Leandro Colantoni is a self-taught photographer based in Agrigento. Born in 1991, his journey of discovery strongly linked to its past and its history. Following his own instinct, Leandro is constantly seeking for change. His work focuses on his intuition and situation that surrounds mainly with cultural documentation of everyday life, using an iPhone as the main photographic medium at the moment. His imagery often reflects a certain nostalgia, endeavor to show his working process of the past to give meaning to the present and future.
Hi Leandro! It is my upmost pleasure to do this interview with you. Let’s begin with a general question. How and when did you discover yourself as someone who wants to make photographs?
I started shooting actively between 2015 and 2016 while I was working in the field of image. And photography was the discipline that attracted me from the very start. One of the first things that I bought with my first savings was a camera, which I already knew how to use because I studied photographic techniques from a Kodak encyclopedia of the 90s that I found at home. So I already knew how to take a photo without still having to learn it. The first photos are only images. Then I continue to study as a self-taught until I discovered the work of Ghirri which I still consider the artist who inspired me the most.
Knowing that Luigi Ghirri’s Kodachrom motivated you to pursue your artistic practice. You observe a lot on the beauty and simplicity of everyday life in your photography. Can you talk a bit about the importance including such context in your work and what meaning it brings to your images?

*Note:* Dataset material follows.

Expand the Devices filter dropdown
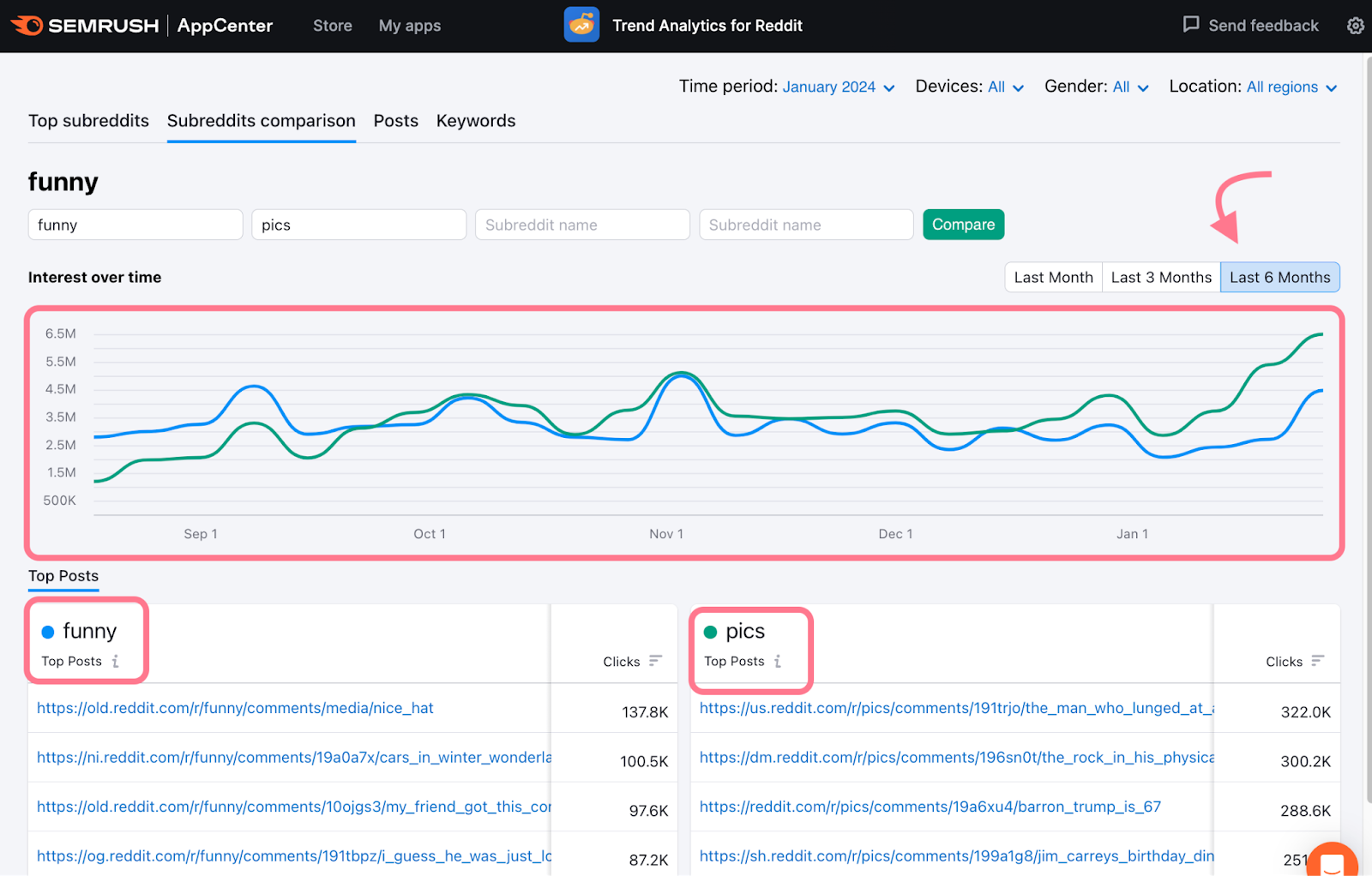Screen dimensions: 1372x876 (1005, 87)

I have always been drawn into the everyday life, in the ordinary, in simplicity for they are fundamental characteristics for the work that I want to develop. My purpose is to create a simple photograph with the limit of an amateur that has the ability to reach everyone. I do not want a photograph that is too hermetic, metaphysical and difficult to understand for those who are not in the sector. I want it to be pure. In some trivial aspects, it speaks a language that is understandable to everyone.
You use your iPhone as the main photographic medium. Why is that?

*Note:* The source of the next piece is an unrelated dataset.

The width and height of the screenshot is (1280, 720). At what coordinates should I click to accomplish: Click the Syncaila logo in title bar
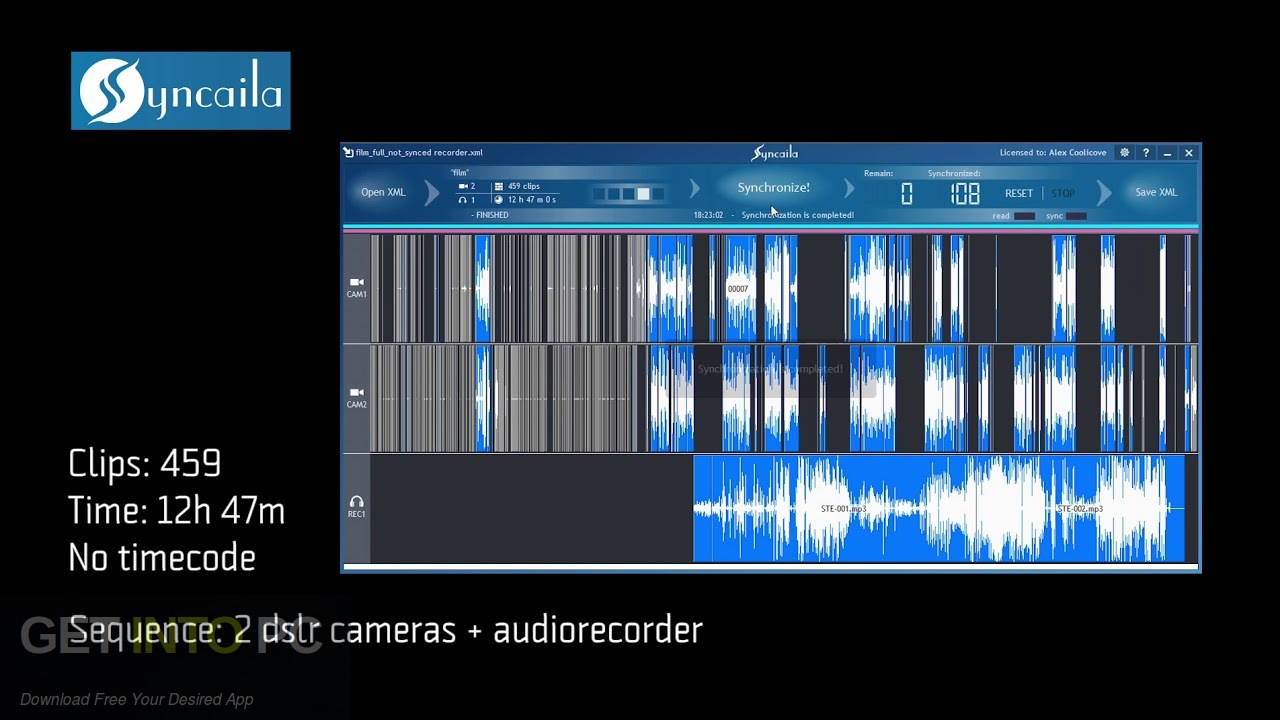(774, 153)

Yes, today I mainly use an iPhone to take photo. But I do it only for convenience and because it is compatible with this type of photography that is so spontaneous. But this is not the end point as I am very keen on changes. I started with a digital SLR, then I experimented with film. Nowadays, I shoot with an iPhone, maybe tomorrow I will shoot with an optical bench. What matters at the end is to take photography, the tool we use is just a small attribution.
Your work categorizes in various divisions. I see instances of chance as part of fundamental roles in your work. A haphazardness which encloses somehow spontaneity in which the everyday life, the sculptural and the nature become key concepts of the creative process. Obviously, there is a specific choreography in it. What inspires you to approach in this direction?
It is intuition that pushes me in certain directions. By reviewing the archive after a year, you realize that your gaze follows a particular pattern, and it is done unconsciously. The maestro Stephen Shore teaches us that every photographer has a mental plan with which one organizes one’s images, and one does it through the result of urges given by the reality that we live, by influences and intuition.
Is there a certain message that you would like to transmit from your work to the viewers?
No, I never want to convey an obvious message. I want to leave the viewers the space to interpret the image as he/she wants… a bit like it is done with music or poetry. Everyone should hear what one wants. Certainly, there are images that have a strong documentary value, which speaks of culture, the landscape and the people who live here in Sicily.
What are you working on at the moment?
I am photographing a lot in this period, the current situation we are experiencing has given me more time to devote to photography. I can’t tell you what I’m working on because I still don’t know yet. As I explained to you before, I rely fondly on my intuition. I will find out in a year as soon as I look at the archive and I will understand where I was going. Then from there, if I can find a connection with everything, if I see a pattern, in that case a project is born.